Aujourd'hui, le débat semble éteint mais sans être tranché. Tout se passe comme si les diverses positions s'étaient réparties selon les associations et la géographie. Le ranimer est l'ambition de ce Séminaire, et aussi de l'élargir. La question, en effet, n'est pas seulement du traitement technique de l'affect dans la cure, elle est de sa fonction réelle pour les « parlêtres » qui s'adressent à la psychanalyse. Sur ce point Lacan s'est avancé seul.

Après son entrée fracassante dans la dispute des années cinquante, qui aurait voulu lire la suite, aurait vu que loin de négliger les affects, Lacan est passé des affects qui trompent, thèse freudienne, à l'affect d'angoisse, le seul qui « ne trompe pas », auquel il a consacré toute une année de Séminaire, et finalement, plus généralement, à des affects qui... révèlent2. Thèse inouïe pour un supposé structuraliste, et en outre inconnue du texte freudien. Ce cheminement ne va certes pas en ligne droite, mais il culmine à partir de Encore. Il a des conséquences pratiques et il n'est pas sans renouveler la perspective prise par Freud sur l'analyse finie. Il débouche en effet sur une mise en lumière des limites de ce qui peut s'atteindre par la structure de langage du réel hors symbolique.
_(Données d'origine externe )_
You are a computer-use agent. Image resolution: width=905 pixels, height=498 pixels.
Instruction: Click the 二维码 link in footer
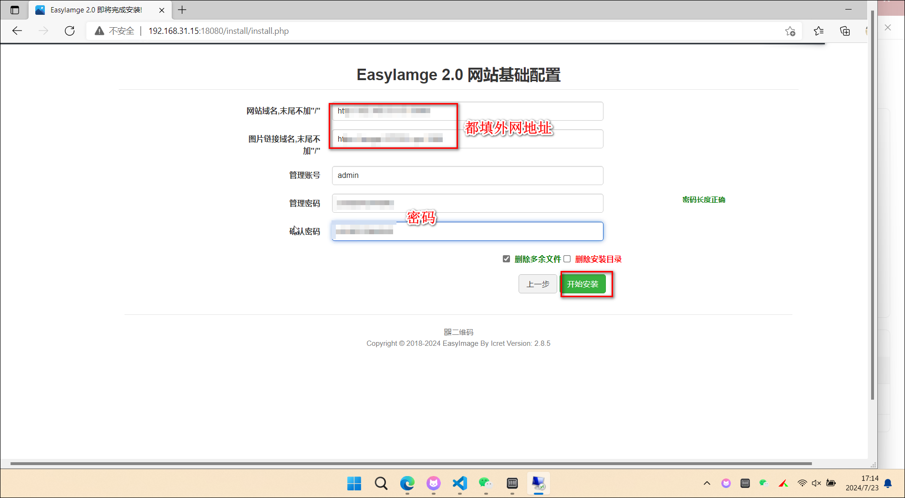pos(458,332)
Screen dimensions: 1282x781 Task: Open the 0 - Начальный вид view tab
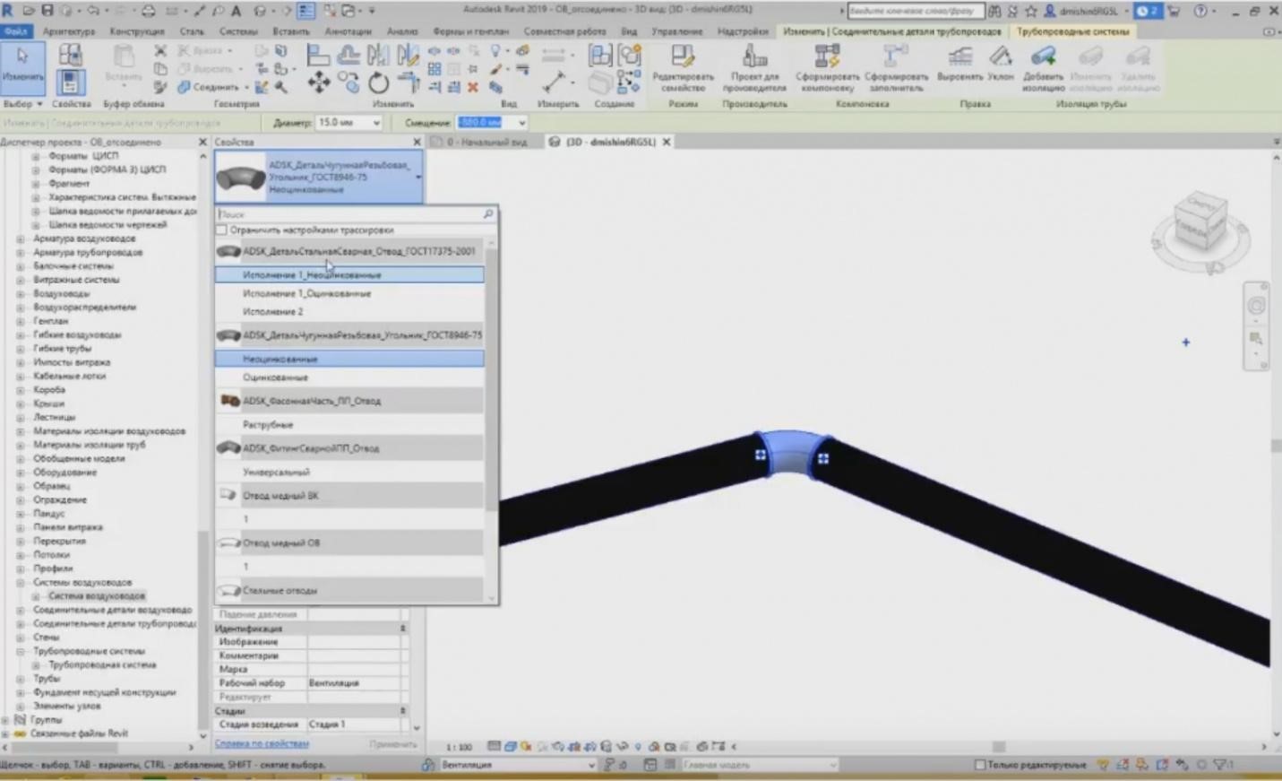484,141
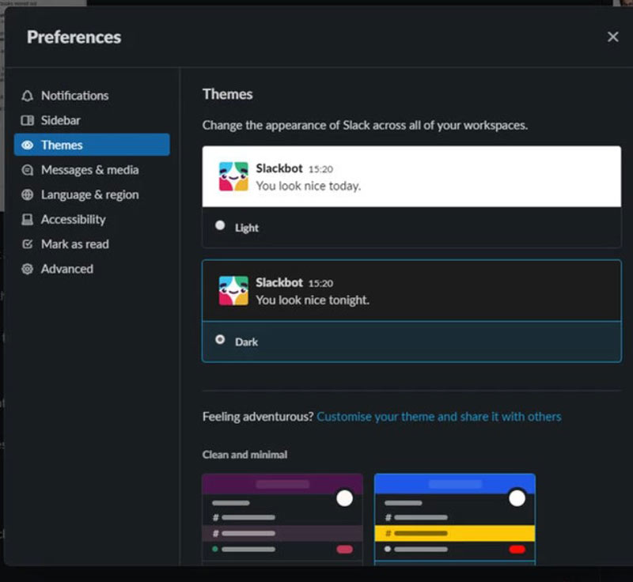Image resolution: width=633 pixels, height=582 pixels.
Task: Click the Messages & media icon
Action: 28,170
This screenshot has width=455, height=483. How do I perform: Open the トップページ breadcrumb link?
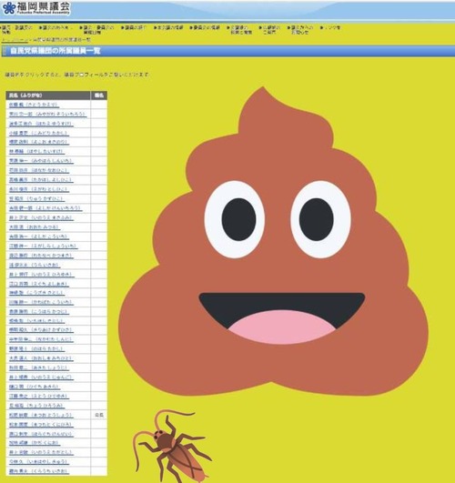point(15,40)
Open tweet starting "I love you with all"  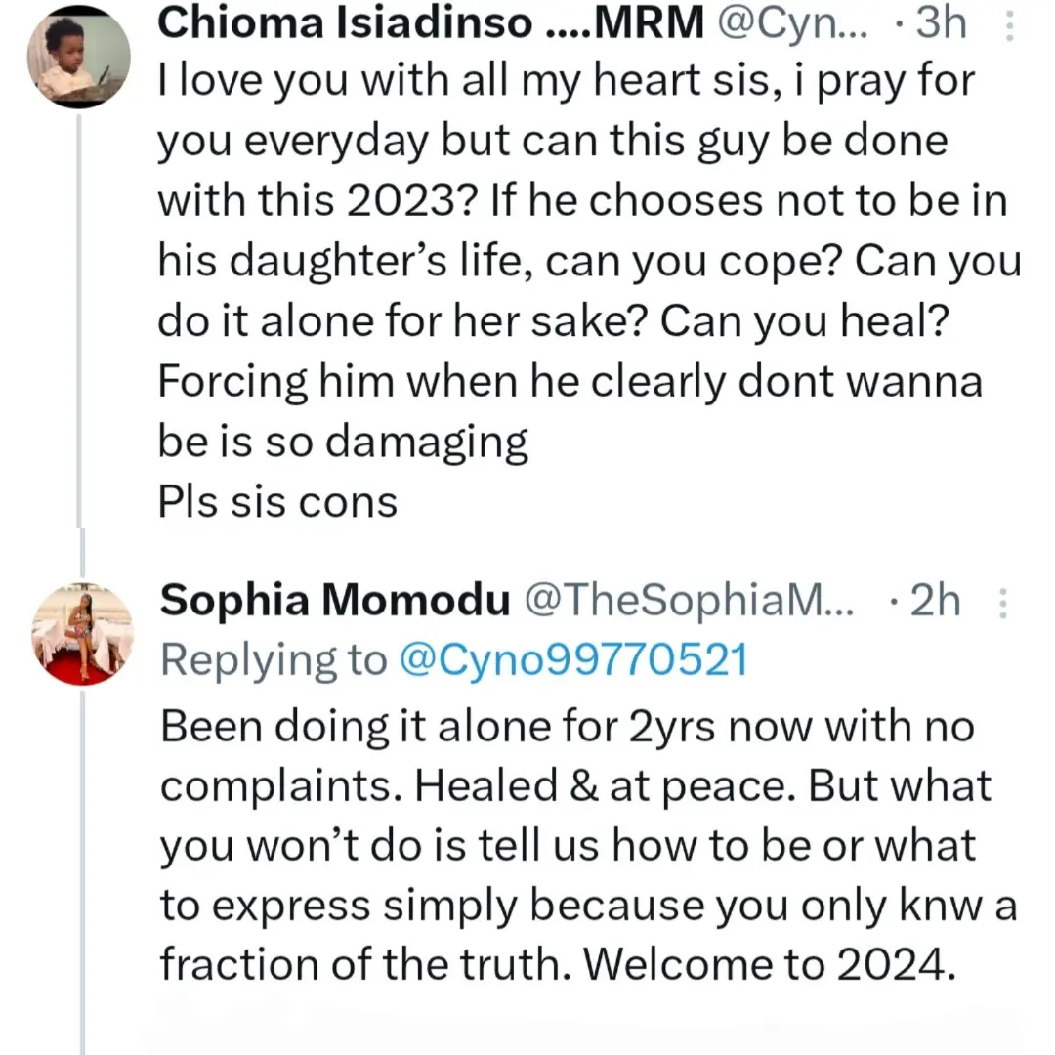point(567,82)
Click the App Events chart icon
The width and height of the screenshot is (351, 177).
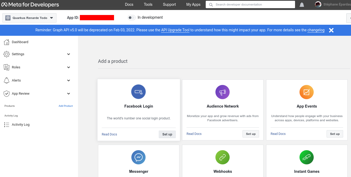(307, 92)
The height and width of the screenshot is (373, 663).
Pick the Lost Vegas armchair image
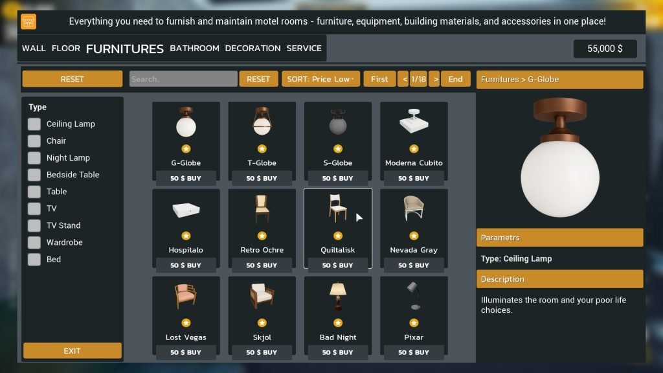pos(186,297)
Mais loin que ces limites conduisent à une buttée finale, comme Freud l'a cru, elles peuvent conditionner une fin d'analyse marquée par une satisfaction inédite, propre au sujet analysé.



Colette Soler, 17 juillet 2010



1 On this point see C. Soler, Lacan, L'inconscient réinventé, PUF: Paris 2009.

2 Voir sur ce point, Soler C. Lacan, l'inconscient réinventé, PUF, Paris 2009.